━━━ READING TEXT ━━━
Truth be told, Ryan Zimmerman may have turned out exactly as he is had his mother been running, been cooking, been working like she always did. “He’s never been a flashy kid,” Keith said. But those who know him believe there is a calm in Ryan that comes out more easily because of his mother’s illness.
Take those times in college when the Cavaliers would fall down by three or four runs early in a crucial ACC game.
“Kids would come in the dugout, and they’d be uptight,” O’Connor said. “Ryan always had this presence about him to where he never panicked. Time upon time, you’d hear him say stuff to the entire team to where it’s calming: ‘Relax. Just play the game. It’s the third inning.’ It really rubbed off on his teammates.”
Meantime, he was doing things his teammates couldn’t do, making plays others couldn’t make. In the summer of 2003, he played in a local college wood-bat league. Greg Lovelady, a former star catcher at the University of Miami, served as the coach, and he watched Zimmerman snare a one-hop smash to his backhand side, jump in the air and “with ease,” Lovelady said, “flick the ball across the diamond.” Lovelady turned to his team. “You see that on ‘SportsCenter,’ ” he said. “You’re talking about Scott Rolen as the only guy in the majors who can make that play, and he makes it in front of your eyes when he’s 18.”
These comparisons would seem to be exaggerations. Scott Rolen? Brooks Robinson? Last week, O’Connor was preparing for an upcoming Virginia baseball banquet, an event at which Robinson will serve as the keynote speaker. The Hall of Famer sent a videotape of highlights that will run as he is introduced.
“I thought I was watching Ryan Zimmerman,” O’Connor said. “The ball you come in on, the one Brooks made look so easy? That’s what Ryan does.”
Bounce these comparisons off Zimmerman, and he allows that it’s “neat.” But the fact that he doesn’t treat it as a big deal is one of the reasons his teammates and others in the Nationals organization are predicting a smooth transition to a full-time job in the majors. He hit .397 with 10 doubles in just 58 at-bats at the tail end of last season and made enough of an impression that the Nationals traded veteran Vinny Castilla to make room for him. “Poised,” is how first baseman Nick Johnson described Zimmerman after he had been in the majors a few weeks.
“Honestly,” said Nationals catcher Brian Schneider, “he’s the kind of kid you want to take care of because you know how good he can be.”
How good he can be is the result of natural ability, no doubt. But no one who knows Zimmerman debates that his circumstances play into his attitude. He is low-key about his success in part because his mother is low-key about her disease. “You either go with it,” Cheryl said, before Keith jumped in. “You just don’t let it consume you,” he said.
Last week, as the sun set across the beach and the low light shined through the windows of the house, Ryan Zimmerman moved easily through his living room, joking with his parents about old moments in high school, or how his widespread family might embarrass him when they showed up at various games, sometimes sticking their heads in the dugout to see if they could catch a word with Ryan. Cheryl, sitting in stocking feet in her wheelchair, smiled at each retelling, rolling her eyes and laughing.
“She doesn’t let that bring her down,” Ryan said. “She doesn’t want anyone to act any different when she’s there. How can that not have an effect on you?”
━━━ DATA SHOWN ━━━
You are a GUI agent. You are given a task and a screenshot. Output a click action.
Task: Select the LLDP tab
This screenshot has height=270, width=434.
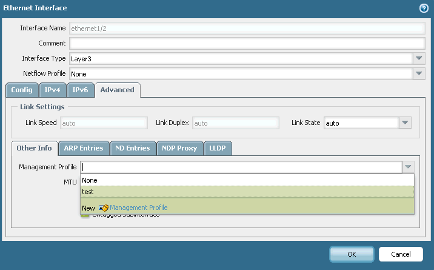pyautogui.click(x=218, y=148)
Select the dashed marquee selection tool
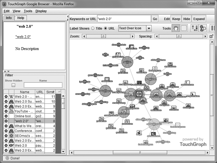 point(184,28)
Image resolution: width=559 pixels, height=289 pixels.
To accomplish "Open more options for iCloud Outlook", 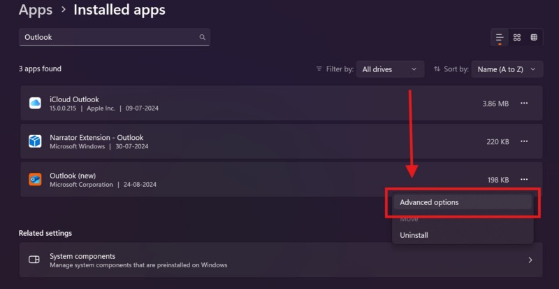I will [x=524, y=104].
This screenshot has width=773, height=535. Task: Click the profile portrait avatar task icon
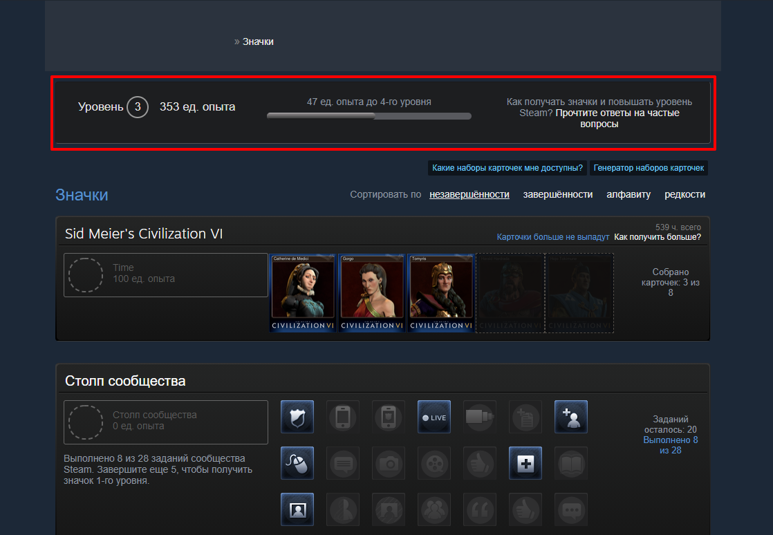pos(297,509)
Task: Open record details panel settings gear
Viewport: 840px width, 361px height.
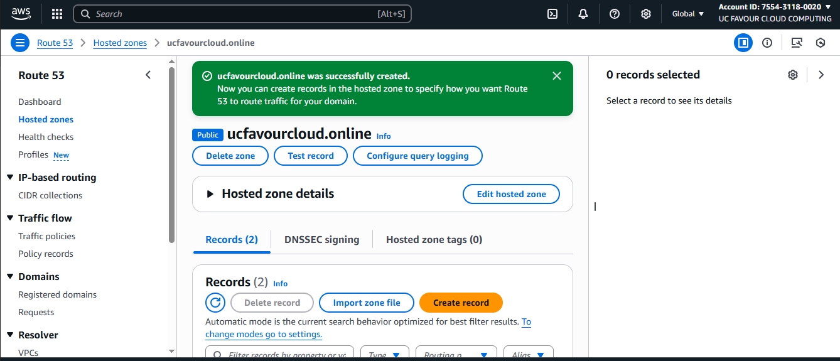Action: [x=793, y=75]
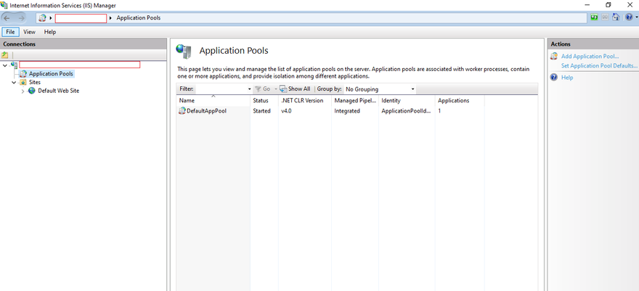
Task: Click the Refresh Page icon in address bar
Action: pyautogui.click(x=595, y=17)
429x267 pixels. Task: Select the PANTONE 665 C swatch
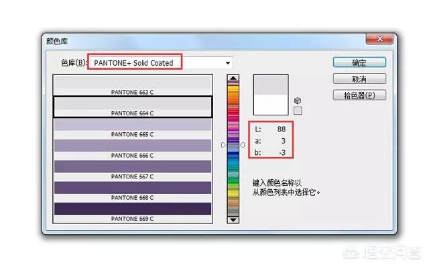[133, 128]
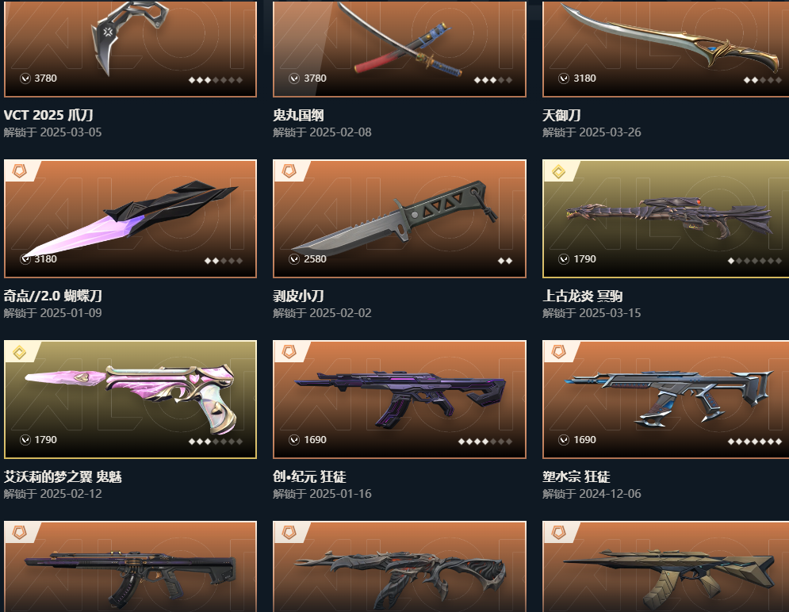Click the VCT 2025 爪刀 title text
Viewport: 789px width, 612px height.
tap(48, 115)
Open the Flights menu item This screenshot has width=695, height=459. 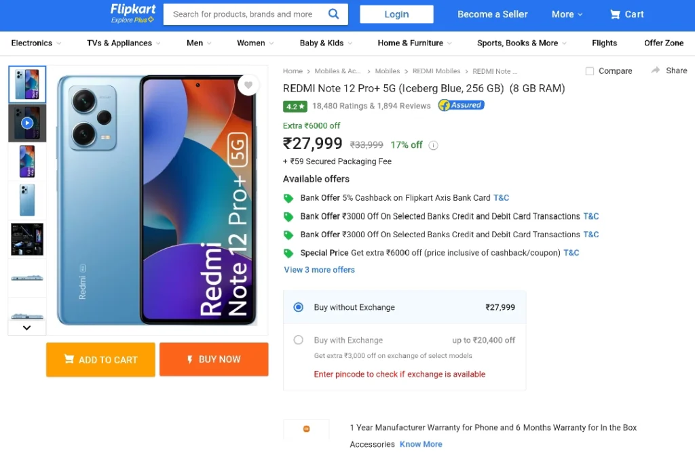pyautogui.click(x=604, y=43)
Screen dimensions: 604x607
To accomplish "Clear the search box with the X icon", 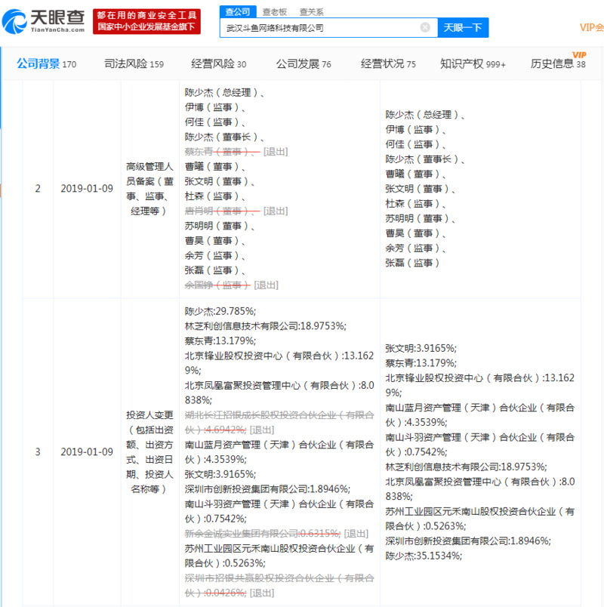I will (425, 28).

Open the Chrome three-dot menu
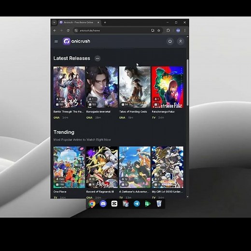(185, 30)

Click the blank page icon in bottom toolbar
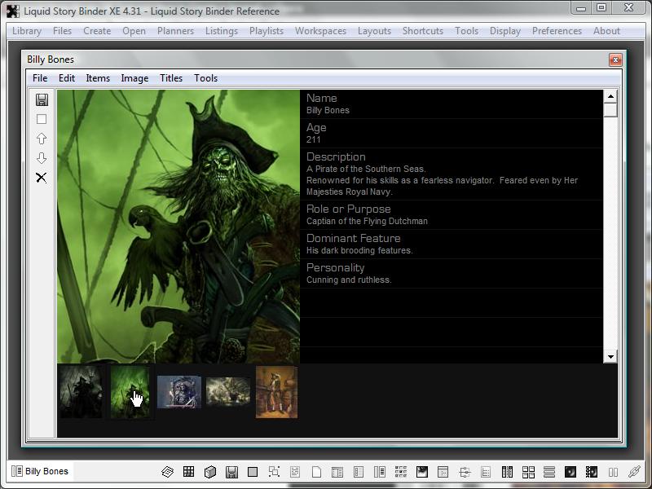[x=316, y=472]
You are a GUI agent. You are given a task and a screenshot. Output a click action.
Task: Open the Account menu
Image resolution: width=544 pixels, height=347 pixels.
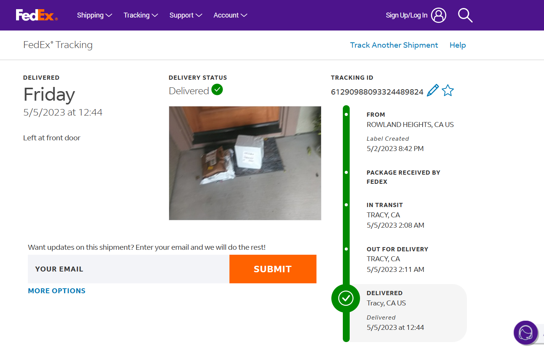230,15
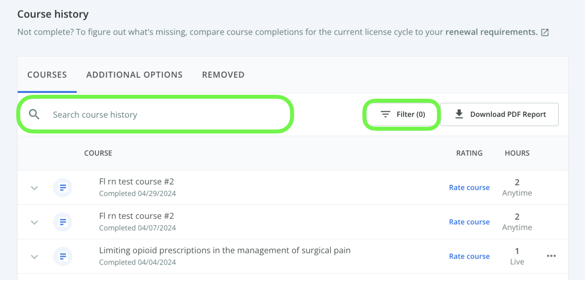585x282 pixels.
Task: Open external link icon beside renewal requirements
Action: coord(545,32)
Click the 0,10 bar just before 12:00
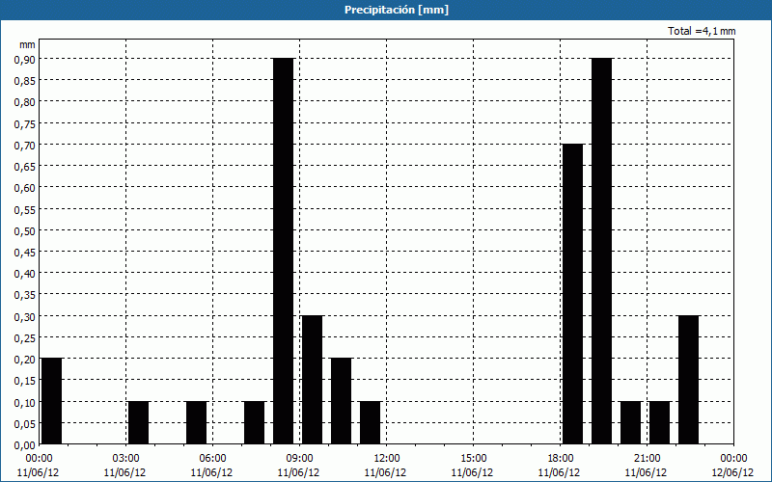The width and height of the screenshot is (772, 482). 370,422
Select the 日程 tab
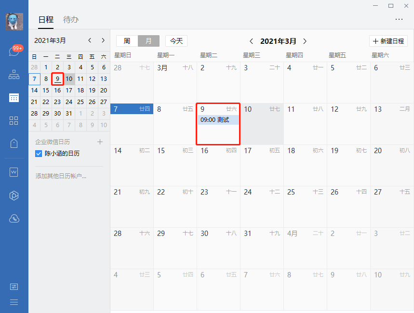414x313 pixels. pyautogui.click(x=46, y=20)
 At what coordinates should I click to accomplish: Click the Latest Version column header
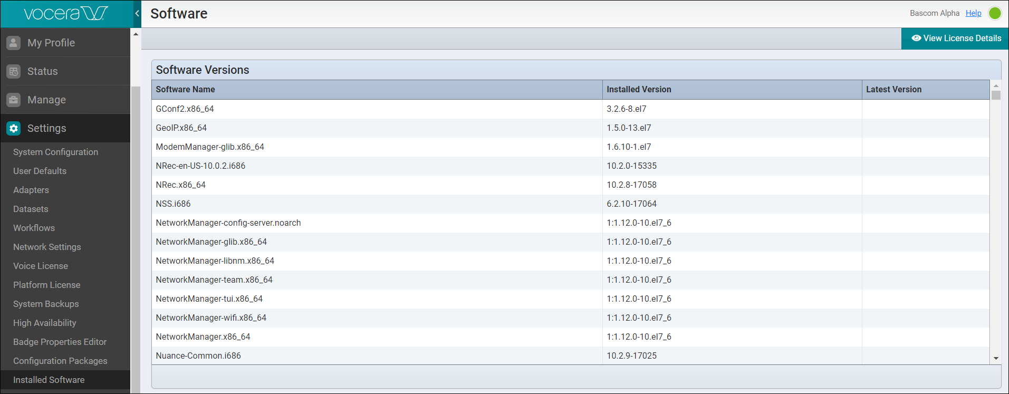tap(893, 90)
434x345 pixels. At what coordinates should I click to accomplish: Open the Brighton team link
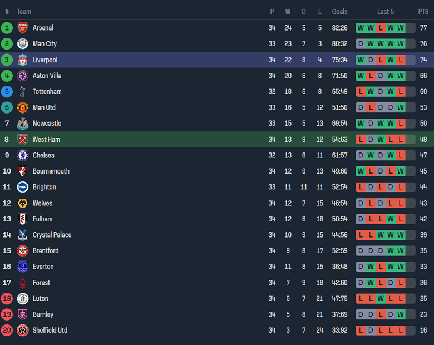click(44, 188)

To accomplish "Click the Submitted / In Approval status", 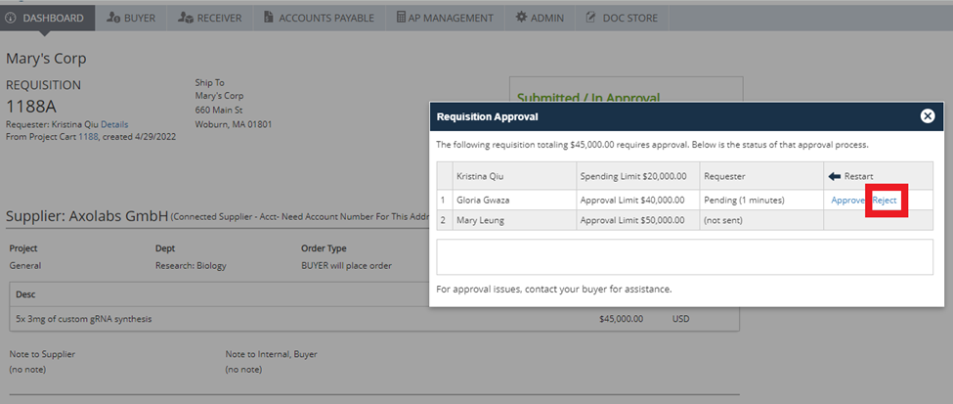I will [587, 98].
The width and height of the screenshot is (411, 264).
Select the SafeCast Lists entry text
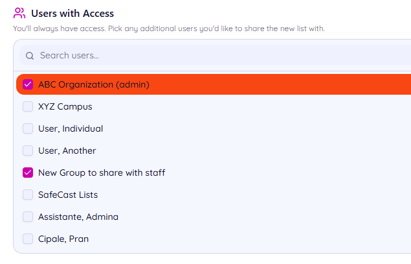pos(68,195)
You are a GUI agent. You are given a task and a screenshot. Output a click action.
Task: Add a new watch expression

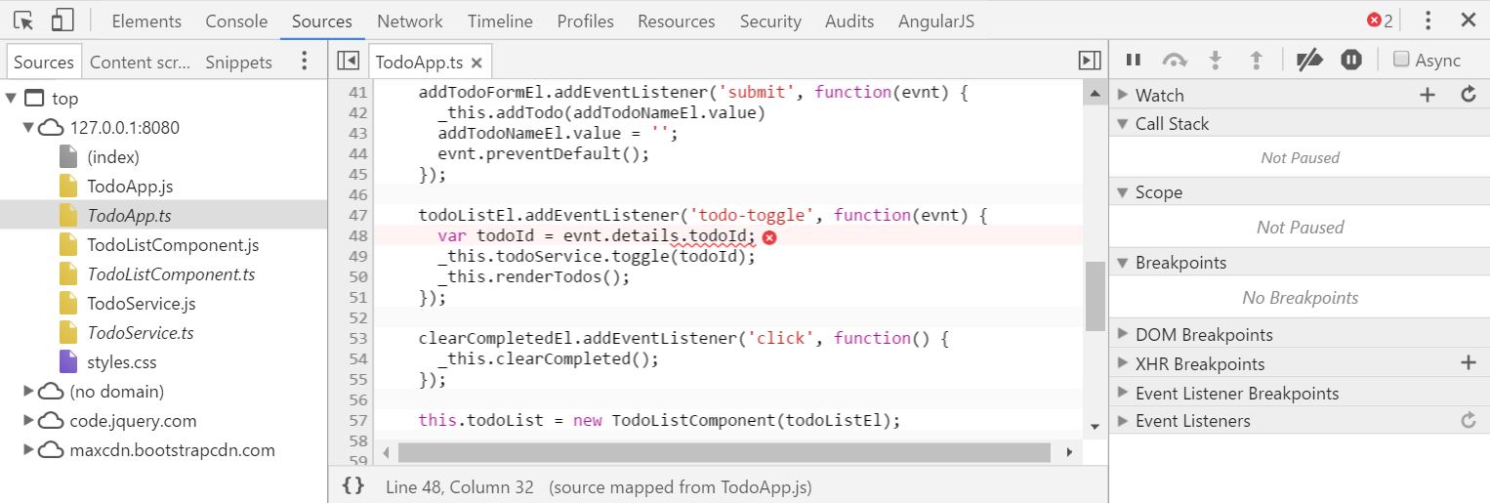click(x=1428, y=95)
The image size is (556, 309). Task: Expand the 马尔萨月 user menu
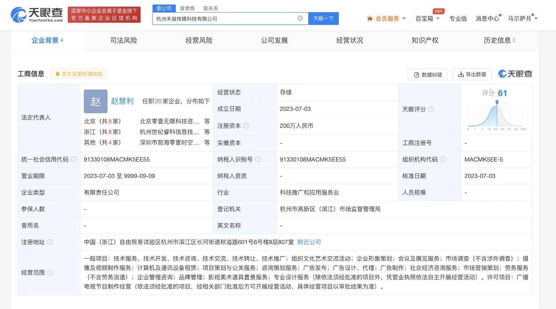point(522,18)
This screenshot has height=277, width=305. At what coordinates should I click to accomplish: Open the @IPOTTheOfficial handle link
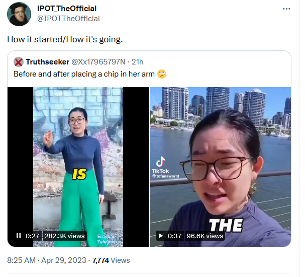click(69, 19)
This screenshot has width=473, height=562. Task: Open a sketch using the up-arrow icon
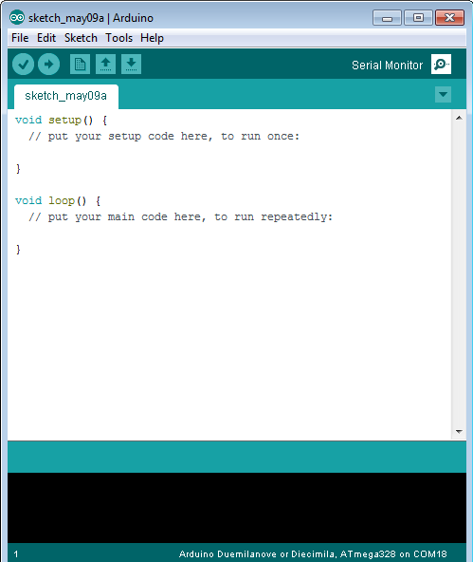point(105,65)
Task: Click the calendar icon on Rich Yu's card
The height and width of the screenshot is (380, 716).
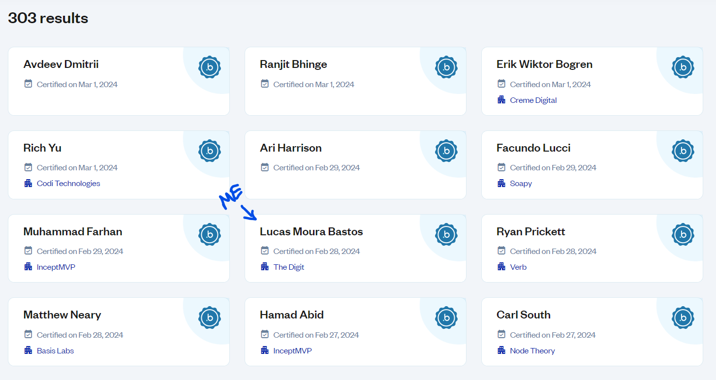Action: pos(28,167)
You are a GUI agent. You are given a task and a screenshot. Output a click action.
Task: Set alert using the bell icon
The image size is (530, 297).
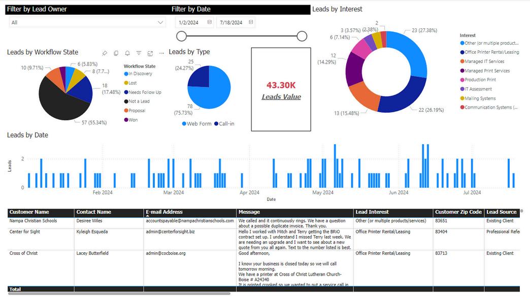tap(127, 53)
━━━
ACTIONS TO TAKE —
• 1. Answer these about the Ryan Zimmerman profile:
(a) In what year did Zimmerman play in a local college wood-bat league?
(b) Which veteran did the Nationals trade to make room for him?
(c) What was Cheryl sitting in while her son joked with his parents in the living room?
• 2. Please print everything from "These comparisons would" down to "he is introduced." in the Ryan Zimmerman profile.

SOLUTIONS TO THE TASKS —
• 1.
(a) 2003
(b) Vinny Castilla
(c) A wheelchair

• 2.
These comparisons would seem to be exaggerations. Scott Rolen? Brooks Robinson? Last week, O’Connor was preparing for an upcoming Virginia baseball banquet, an event at which Robinson will serve as the keynote speaker. The Hall of Famer sent a videotape of highlights that will run as he is introduced.